• INPUT RECORDS
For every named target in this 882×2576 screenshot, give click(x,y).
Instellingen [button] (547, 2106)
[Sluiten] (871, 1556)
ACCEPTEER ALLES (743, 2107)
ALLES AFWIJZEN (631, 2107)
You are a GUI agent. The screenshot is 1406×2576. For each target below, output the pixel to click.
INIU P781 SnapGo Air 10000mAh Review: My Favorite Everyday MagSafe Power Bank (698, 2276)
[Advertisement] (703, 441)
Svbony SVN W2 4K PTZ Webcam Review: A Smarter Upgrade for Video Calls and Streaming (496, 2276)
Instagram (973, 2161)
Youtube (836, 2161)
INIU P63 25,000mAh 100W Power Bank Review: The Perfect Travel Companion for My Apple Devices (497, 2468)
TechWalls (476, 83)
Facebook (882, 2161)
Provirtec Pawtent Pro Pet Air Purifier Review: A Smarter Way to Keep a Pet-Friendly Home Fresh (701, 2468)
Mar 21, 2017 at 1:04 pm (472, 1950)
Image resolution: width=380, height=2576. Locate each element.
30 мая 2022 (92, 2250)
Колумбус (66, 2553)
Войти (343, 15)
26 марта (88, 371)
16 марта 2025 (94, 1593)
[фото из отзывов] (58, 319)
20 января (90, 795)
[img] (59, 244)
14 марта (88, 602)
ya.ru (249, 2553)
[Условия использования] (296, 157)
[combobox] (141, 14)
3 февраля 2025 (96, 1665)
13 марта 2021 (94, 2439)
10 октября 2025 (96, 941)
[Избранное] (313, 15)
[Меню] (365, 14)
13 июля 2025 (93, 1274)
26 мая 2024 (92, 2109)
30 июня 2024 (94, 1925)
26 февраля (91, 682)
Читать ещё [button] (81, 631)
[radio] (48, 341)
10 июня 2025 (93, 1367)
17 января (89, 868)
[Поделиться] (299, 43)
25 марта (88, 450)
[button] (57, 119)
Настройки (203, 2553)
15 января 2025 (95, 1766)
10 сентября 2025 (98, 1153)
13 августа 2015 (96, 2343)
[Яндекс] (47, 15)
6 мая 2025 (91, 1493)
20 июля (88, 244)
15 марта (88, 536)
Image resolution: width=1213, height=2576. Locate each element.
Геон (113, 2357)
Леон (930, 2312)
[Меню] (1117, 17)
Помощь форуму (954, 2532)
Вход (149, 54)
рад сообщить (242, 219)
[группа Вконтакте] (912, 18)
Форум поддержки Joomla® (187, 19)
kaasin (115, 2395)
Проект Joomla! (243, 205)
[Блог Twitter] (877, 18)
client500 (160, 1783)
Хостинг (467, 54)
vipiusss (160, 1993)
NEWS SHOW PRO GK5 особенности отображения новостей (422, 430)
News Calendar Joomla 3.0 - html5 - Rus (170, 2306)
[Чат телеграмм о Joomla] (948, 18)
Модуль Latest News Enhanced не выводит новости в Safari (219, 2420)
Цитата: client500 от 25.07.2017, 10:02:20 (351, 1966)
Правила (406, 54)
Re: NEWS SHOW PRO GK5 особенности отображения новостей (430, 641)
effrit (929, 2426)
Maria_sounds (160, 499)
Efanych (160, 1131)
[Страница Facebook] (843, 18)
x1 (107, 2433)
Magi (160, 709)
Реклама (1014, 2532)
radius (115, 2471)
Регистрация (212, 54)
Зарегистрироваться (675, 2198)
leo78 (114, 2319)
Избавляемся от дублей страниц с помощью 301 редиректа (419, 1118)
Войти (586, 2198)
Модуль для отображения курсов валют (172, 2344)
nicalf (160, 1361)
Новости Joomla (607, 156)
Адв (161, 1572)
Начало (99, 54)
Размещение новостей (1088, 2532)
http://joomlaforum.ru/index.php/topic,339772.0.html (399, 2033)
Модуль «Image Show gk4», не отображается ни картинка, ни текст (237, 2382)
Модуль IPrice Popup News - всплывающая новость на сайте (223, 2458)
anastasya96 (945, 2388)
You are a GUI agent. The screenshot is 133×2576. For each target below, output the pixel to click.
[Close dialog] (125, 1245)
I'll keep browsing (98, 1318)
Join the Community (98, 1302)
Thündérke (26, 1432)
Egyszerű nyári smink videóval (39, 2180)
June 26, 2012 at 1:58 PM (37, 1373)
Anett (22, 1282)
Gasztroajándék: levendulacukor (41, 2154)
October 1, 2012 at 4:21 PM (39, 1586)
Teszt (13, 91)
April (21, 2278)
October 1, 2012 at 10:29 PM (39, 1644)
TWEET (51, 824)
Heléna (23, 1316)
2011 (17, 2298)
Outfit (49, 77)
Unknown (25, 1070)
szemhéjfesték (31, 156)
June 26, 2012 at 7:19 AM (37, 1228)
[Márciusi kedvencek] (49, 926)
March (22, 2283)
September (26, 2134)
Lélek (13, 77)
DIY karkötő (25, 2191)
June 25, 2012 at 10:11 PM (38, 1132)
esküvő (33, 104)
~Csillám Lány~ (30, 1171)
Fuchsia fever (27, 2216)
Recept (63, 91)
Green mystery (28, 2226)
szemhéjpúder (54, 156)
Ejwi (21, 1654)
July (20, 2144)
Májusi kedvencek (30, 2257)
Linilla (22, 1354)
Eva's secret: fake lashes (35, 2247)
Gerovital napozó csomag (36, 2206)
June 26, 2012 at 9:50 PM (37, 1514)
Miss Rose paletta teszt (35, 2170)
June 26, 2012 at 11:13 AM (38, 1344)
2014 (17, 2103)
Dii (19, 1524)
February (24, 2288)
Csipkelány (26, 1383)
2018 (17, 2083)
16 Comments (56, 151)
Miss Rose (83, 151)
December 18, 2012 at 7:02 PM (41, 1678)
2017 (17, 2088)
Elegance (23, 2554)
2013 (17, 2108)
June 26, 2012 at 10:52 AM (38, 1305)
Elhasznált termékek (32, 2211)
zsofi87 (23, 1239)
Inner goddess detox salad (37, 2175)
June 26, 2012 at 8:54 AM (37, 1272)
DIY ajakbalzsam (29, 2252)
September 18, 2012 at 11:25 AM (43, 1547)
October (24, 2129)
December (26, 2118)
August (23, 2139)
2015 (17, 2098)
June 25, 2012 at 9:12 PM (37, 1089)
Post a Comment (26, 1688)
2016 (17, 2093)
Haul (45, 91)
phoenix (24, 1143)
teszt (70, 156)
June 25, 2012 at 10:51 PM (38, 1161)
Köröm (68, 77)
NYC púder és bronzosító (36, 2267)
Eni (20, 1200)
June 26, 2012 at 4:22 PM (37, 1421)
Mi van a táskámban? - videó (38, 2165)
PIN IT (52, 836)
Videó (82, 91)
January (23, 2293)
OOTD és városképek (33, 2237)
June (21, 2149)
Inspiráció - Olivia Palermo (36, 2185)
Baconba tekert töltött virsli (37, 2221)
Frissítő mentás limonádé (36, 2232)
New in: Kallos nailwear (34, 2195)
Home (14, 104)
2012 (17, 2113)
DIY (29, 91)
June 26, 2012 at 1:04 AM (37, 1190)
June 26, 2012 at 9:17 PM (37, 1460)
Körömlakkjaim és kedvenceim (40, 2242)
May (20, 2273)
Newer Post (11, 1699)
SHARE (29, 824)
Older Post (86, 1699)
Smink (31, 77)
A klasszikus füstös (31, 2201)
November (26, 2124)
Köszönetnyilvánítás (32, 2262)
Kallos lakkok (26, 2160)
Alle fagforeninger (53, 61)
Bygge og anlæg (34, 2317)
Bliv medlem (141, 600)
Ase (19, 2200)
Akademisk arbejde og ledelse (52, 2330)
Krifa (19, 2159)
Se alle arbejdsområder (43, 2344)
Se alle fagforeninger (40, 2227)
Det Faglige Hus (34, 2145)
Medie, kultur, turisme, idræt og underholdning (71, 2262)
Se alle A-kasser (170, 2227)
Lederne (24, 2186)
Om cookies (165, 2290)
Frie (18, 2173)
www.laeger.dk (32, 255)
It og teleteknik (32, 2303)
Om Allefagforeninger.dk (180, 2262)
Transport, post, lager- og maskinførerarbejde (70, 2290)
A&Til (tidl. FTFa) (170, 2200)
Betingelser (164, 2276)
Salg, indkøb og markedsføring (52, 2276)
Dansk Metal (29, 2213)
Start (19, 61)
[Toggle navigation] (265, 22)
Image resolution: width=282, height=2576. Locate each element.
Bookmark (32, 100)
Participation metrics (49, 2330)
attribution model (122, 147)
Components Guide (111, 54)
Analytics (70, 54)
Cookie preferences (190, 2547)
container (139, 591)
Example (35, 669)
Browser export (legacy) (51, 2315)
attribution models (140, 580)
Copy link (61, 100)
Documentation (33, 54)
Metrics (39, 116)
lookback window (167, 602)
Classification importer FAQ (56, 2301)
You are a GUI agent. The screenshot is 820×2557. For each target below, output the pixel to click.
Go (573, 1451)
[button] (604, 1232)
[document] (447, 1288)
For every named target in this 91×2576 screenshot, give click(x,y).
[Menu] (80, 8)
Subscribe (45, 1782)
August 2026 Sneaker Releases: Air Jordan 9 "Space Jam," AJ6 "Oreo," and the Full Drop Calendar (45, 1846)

• EXERCISE PROMPT
From the data above, output only the lines between the line containing "3 февраля 2025 (96, 1665)" and the line containing "[radio] (48, 341)", inclusive, exactly as written.

• RESPONSE TO THIS EXERCISE
3 февраля 2025 (96, 1665)
13 марта 2021 (94, 2439)
10 октября 2025 (96, 941)
[Избранное] (313, 15)
[Меню] (365, 14)
13 июля 2025 (93, 1274)
26 мая 2024 (92, 2109)
30 июня 2024 (94, 1925)
26 февраля (91, 682)
Читать ещё [button] (81, 631)
[radio] (48, 341)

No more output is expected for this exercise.